(Exercise data)
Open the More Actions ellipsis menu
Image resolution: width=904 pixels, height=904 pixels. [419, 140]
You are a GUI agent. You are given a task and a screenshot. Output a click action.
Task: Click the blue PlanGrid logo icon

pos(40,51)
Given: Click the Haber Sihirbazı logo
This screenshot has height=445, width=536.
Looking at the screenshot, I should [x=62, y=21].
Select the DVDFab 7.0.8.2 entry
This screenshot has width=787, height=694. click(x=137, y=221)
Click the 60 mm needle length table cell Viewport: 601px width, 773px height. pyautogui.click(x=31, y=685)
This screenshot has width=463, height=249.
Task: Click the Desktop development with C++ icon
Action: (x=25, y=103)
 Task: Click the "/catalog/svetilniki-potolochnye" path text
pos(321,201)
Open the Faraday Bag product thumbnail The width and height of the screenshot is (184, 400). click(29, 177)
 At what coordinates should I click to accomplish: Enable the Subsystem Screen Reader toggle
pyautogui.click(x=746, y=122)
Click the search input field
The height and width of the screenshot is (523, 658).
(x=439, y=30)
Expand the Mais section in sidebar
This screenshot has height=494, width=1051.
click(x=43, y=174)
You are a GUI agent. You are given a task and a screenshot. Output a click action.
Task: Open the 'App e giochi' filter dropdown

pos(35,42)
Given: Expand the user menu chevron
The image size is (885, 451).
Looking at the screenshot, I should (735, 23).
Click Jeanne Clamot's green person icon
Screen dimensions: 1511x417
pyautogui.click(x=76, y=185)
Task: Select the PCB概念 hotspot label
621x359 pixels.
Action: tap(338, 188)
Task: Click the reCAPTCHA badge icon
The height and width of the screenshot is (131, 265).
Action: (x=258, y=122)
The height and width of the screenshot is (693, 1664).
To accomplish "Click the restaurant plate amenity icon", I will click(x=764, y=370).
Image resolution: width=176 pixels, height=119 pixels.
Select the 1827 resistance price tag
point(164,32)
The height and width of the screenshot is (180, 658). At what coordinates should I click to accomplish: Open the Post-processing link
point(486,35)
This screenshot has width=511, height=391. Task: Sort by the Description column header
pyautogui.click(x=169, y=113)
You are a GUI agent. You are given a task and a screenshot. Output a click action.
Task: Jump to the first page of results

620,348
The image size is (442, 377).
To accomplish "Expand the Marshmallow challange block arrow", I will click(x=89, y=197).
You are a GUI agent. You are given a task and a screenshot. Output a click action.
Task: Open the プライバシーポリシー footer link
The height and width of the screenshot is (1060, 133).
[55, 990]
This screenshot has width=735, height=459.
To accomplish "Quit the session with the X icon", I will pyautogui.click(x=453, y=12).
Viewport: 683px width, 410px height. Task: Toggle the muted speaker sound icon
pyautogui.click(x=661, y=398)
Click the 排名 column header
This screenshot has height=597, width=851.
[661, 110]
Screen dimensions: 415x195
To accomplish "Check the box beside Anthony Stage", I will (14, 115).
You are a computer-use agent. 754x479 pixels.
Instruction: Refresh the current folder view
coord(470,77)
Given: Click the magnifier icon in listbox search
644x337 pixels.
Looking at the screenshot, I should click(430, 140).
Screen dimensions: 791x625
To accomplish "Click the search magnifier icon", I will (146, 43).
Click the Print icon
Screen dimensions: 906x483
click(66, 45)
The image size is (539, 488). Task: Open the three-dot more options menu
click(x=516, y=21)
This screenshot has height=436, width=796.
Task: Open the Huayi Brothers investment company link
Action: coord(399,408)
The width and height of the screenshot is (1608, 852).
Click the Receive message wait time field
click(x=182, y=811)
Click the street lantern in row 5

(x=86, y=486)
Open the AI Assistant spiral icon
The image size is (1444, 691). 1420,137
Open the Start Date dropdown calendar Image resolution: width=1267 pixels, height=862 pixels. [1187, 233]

(Task objective)
In the data above, find the line that contains "This screenshot has width=511, height=391." and the line that contains "You are a computer-use agent. 754x479 pixels.". Repeat exactly those lines and every line between them, and only those.

(Task response)
This screenshot has width=511, height=391. Task: Sort by the Description column header
pyautogui.click(x=169, y=113)
You are a GUI agent. You are given a task and a screenshot. Output a click action.
Task: Jump to the first page of results

620,348
The image size is (442, 377).
To accomplish "Expand the Marshmallow challange block arrow", I will click(x=89, y=197).
You are a GUI agent. You are given a task and a screenshot. Output a click action.
Task: Open the プライバシーポリシー footer link
The height and width of the screenshot is (1060, 133).
[55, 990]
This screenshot has width=735, height=459.
To accomplish "Quit the session with the X icon", I will pyautogui.click(x=453, y=12).
Viewport: 683px width, 410px height. Task: Toggle the muted speaker sound icon
pyautogui.click(x=661, y=398)
Click the 排名 column header
This screenshot has height=597, width=851.
[661, 110]
Screen dimensions: 415x195
To accomplish "Check the box beside Anthony Stage", I will (14, 115).
You are a computer-use agent. 754x479 pixels.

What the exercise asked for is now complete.